__Exercise requirements__:
Retype only what runs from the line with "You are a GUI" through the end of the entries, exactly and in full, but omit any picture you find.
-- -- --
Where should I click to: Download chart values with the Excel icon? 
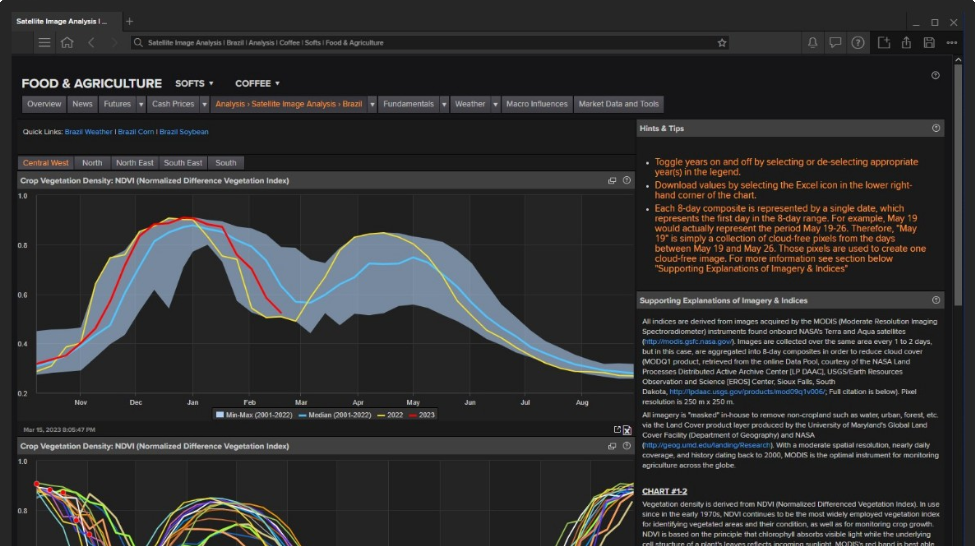click(627, 430)
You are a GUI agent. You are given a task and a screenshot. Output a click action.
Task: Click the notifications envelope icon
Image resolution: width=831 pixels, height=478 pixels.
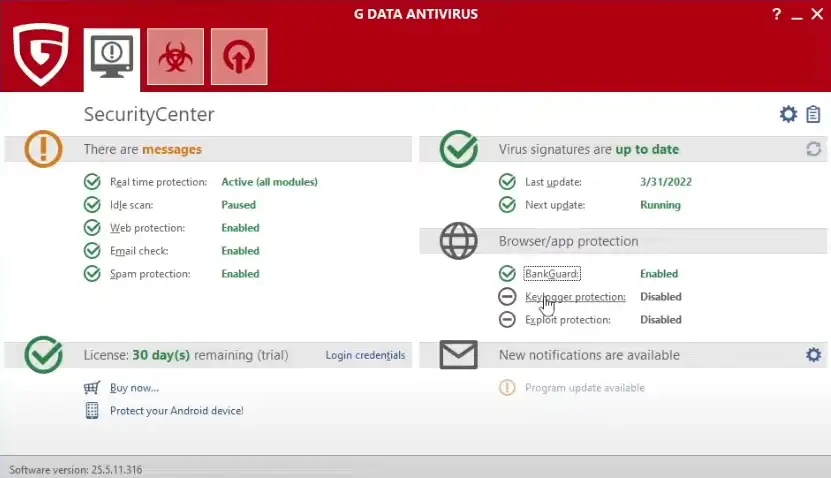[x=459, y=355]
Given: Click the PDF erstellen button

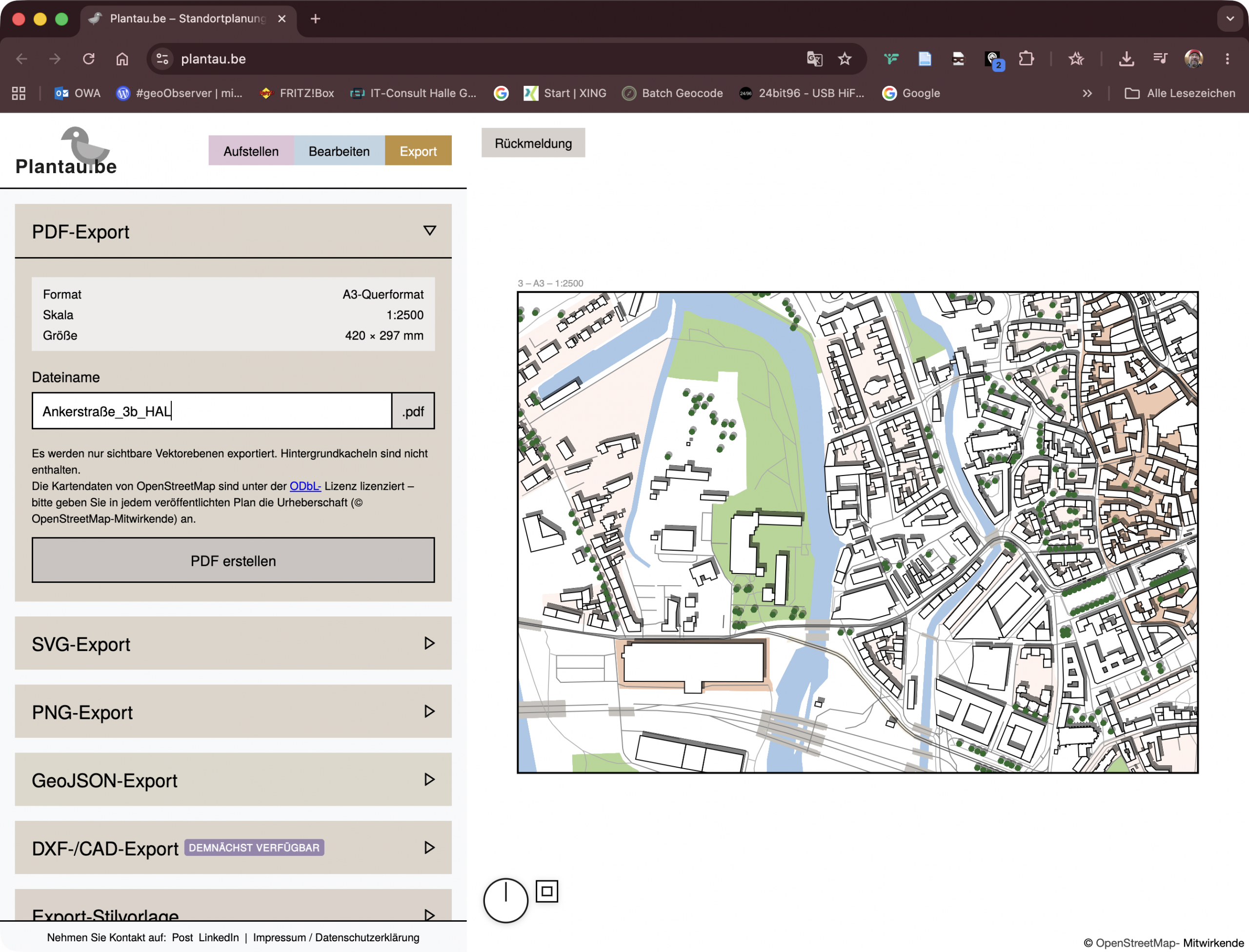Looking at the screenshot, I should pyautogui.click(x=233, y=560).
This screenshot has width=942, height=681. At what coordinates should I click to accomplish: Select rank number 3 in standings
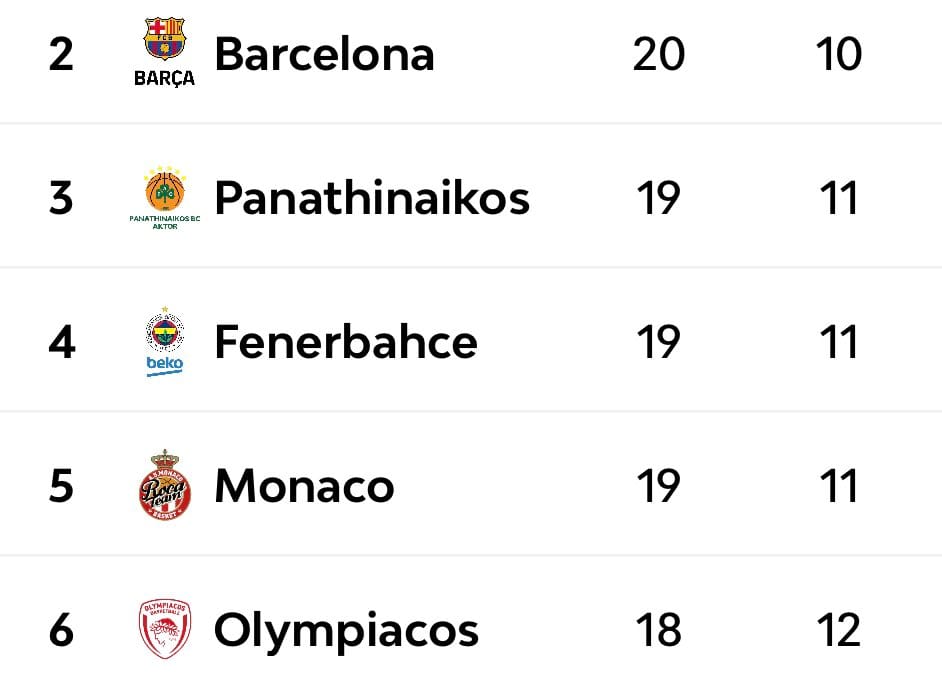pyautogui.click(x=61, y=198)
-- -- --
__Answer to the problem__:
You are a GUI agent. You are given a task and a screenshot. Output a click action.
Task: Click the notifications envelope icon
Image resolution: width=831 pixels, height=478 pixels.
[x=459, y=355]
Given: Click the PDF erstellen button

Looking at the screenshot, I should pyautogui.click(x=233, y=560).
This screenshot has width=942, height=681. At what coordinates should I click to accomplish: Select rank number 3 in standings
pyautogui.click(x=61, y=198)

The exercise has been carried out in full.